The threat that Delta poses to the economy is all too real, but so far, remains just that: a threat. Yes, mask mandates are popping up and some parents are opting to engage their kids in virtual learning, but overall, the economy is firing on all cylinders. In fact, manufacturing activity picked up speed in August to a level of 59.9, up from 59.5 in July (a reading above 50 indicates expansion). This good news is in spite of temporary plant shutdowns by GM, Toyota, and others, over shortages in key components. Even with the variant’s surge, inventories are so low that manufacturers will need time just to replenish shelves, not to mention keep up with demand.
Other positive news is that employers are not only looking to fill current job openings, but are also planning significant additions. Amazon is looking to hire 55,000 office and tech positions, while Walmart is planning to hire 20,000 workers. Many other companies have announced similar plans in recent weeks. The ending of added unemployment benefits and the start of the school year should boost the labor force and allow companies to find workers.
As far as workers are concerned, the increased demand for their services should cause wages to rise. Unemployment data shows the rate declining to 5.4% in July, although the rate of inflation rose to 5.37% over the past 12 months. While most continue to expect inflation to be transitory, there is a growing minority that thinks there will be some stickiness to the numbers. In fact, there is a growing expectation that the Fed could adjust its inflation target higher, to something like 3%, if it can’t push the number back down to 2%. Some think that is a good idea (for wages, higher interest rates, more flexibility for the Fed), but the question remains as to how that will happen if, prior to COVID, the Fed couldn’t even push the rate to 2%. Time will tell, but the economic data continues to be mostly positive.
There was plenty of anticipation surrounding the Fed’s recent annual symposium, held virtually in Jackson Hole, Wyoming. Would the Fed announce the start of the tapering process? Would it give any indication about rates over the next year or two? Would its expectations of inflation change, or would there be nothing new? To some degree, the waffling process continued, as it did not directly state that the tapering process would start on a specific date.
Interest rates were left alone, and inflationary concerns didn’t really change. The Fed did point out the possibility of downside risk due to the Delta variant, which, should damage occur, would likely mean the Fed’s dovish stance and bond buying would continue and the tapering process would be delayed. Expectations are that the tapering announcement will now come at either the November or December Fed meetings, and likely start shortly thereafter. Obviously, this continues to be a very fluid situation.
Once again, it’s Groundhog Day! No changes here; our outlook remains the same, with risky assets (stocks) being the asset of choice due to the TINA principle.

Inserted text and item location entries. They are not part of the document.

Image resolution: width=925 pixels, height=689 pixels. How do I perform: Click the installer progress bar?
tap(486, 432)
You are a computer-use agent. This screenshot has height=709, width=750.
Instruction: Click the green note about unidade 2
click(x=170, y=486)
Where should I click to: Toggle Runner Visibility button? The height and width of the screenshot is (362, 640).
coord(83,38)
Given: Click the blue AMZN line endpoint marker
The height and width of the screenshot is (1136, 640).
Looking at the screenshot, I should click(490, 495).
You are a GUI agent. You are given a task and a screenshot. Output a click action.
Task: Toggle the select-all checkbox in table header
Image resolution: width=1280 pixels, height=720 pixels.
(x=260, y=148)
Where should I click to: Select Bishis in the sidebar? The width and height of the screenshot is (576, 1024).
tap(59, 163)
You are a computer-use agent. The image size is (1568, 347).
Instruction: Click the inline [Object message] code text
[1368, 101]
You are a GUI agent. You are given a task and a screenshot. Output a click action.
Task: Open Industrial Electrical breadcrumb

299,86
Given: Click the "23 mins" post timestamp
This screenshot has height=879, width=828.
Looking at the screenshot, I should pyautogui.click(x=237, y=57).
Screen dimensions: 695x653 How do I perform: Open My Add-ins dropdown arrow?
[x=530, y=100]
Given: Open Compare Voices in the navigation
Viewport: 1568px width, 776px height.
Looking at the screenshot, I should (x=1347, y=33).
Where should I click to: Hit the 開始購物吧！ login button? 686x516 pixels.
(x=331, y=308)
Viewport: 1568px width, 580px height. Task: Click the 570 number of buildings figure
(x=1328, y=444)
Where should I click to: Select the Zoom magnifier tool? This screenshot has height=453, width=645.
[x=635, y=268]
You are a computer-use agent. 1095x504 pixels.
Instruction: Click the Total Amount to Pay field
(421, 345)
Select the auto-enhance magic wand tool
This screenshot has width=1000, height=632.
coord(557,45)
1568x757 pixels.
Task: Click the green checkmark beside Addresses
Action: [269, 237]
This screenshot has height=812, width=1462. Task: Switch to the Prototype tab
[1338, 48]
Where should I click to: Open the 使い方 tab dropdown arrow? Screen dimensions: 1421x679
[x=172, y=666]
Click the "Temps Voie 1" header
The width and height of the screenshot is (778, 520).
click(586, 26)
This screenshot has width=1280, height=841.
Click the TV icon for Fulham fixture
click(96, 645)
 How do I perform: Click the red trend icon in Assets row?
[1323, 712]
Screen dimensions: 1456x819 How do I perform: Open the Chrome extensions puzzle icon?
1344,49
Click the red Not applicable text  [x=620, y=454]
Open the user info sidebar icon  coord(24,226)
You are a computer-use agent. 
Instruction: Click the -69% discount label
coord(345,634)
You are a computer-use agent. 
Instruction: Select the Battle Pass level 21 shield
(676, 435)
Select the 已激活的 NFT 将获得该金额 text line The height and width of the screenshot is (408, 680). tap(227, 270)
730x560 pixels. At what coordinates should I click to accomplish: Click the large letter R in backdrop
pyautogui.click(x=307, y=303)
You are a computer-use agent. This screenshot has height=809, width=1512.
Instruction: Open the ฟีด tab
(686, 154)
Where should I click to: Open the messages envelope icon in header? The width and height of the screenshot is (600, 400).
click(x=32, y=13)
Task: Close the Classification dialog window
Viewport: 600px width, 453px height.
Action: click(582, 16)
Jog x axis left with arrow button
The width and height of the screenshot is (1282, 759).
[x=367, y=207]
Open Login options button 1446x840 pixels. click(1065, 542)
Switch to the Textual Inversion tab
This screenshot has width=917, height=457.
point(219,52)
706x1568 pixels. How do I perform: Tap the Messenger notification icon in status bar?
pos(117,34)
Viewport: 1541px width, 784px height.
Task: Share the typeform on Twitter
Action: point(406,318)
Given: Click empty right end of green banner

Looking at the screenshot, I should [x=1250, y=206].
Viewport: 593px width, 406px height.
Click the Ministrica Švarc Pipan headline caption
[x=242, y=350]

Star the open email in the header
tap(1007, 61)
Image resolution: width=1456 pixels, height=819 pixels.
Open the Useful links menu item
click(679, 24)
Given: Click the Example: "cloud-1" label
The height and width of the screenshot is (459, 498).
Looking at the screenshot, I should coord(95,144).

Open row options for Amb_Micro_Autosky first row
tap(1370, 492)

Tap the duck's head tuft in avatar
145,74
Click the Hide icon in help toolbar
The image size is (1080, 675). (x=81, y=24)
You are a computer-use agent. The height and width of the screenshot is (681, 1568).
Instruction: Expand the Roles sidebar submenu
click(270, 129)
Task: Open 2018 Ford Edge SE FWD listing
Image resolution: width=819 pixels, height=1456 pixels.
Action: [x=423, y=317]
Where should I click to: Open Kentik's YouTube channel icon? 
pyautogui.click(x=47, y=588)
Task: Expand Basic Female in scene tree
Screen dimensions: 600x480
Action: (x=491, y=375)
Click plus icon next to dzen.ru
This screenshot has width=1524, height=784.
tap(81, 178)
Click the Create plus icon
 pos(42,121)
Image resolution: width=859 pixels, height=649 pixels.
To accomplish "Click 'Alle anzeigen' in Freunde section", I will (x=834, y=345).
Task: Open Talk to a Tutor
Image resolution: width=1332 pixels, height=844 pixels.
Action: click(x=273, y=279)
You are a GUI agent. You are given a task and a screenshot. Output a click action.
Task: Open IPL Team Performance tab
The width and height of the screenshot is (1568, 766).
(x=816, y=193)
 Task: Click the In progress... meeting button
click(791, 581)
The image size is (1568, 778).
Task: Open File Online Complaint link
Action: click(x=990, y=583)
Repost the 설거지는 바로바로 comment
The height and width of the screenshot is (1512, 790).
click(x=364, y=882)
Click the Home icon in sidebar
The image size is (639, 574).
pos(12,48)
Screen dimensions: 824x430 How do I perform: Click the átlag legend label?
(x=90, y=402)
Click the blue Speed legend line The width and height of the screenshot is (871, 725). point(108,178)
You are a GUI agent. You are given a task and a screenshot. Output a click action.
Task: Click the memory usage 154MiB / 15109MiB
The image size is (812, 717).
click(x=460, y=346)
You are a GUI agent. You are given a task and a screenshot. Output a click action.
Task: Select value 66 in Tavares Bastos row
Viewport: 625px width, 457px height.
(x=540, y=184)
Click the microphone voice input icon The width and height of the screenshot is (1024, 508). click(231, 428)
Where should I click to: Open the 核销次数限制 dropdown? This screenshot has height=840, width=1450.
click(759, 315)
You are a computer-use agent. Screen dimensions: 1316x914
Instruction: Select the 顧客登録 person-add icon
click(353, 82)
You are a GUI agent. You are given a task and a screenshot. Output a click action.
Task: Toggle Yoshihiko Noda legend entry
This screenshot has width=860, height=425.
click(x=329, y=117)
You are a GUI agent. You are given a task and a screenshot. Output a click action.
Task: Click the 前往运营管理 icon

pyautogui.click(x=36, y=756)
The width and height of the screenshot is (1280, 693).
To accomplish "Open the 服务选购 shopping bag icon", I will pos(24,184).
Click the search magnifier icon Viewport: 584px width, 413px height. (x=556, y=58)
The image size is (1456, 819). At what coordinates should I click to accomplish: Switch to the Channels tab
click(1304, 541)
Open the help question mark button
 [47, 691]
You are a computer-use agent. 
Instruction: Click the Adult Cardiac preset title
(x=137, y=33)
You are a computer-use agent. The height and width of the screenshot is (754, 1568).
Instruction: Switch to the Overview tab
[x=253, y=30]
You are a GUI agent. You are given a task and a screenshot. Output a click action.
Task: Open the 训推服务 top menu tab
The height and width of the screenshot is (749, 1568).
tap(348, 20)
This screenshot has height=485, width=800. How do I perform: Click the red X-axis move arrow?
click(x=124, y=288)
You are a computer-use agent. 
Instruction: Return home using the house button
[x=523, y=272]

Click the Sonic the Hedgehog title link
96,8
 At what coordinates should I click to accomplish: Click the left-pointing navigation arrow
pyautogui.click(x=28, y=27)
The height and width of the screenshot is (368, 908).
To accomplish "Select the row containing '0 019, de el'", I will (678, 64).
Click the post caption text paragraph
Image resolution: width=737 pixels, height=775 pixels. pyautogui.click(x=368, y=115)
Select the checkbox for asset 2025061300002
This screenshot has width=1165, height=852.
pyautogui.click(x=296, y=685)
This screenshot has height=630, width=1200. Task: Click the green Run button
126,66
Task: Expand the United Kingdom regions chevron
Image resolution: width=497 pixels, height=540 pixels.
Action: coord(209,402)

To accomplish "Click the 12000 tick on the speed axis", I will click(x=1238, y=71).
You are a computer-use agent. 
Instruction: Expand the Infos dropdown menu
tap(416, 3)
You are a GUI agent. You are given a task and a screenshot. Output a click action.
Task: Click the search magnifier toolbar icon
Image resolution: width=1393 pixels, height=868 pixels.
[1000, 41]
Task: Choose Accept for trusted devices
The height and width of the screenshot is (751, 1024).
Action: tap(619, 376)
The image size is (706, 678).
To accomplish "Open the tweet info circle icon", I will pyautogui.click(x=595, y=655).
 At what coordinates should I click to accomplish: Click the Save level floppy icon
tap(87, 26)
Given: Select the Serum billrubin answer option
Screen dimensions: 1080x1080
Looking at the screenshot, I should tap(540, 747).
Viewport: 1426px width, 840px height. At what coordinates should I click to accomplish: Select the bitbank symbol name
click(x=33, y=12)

We’re staying diversified, somewhat defensive-minded, and ready to act if it appears that the economy and markets are heading in a different-than-expected direction.
From a market perspective, we continue to stress that a correction sometime over the next six to 12 months is likely – and perhaps overdue. Getting rid of the froth is a normal condition and could be what the market needs to move substantially higher. In the meantime, look for areas where valuations may improve, such as value and international stocks, or that may provide some protection, such as floating rate bond funds. Just be prepared for the hangover, whenever it may occur.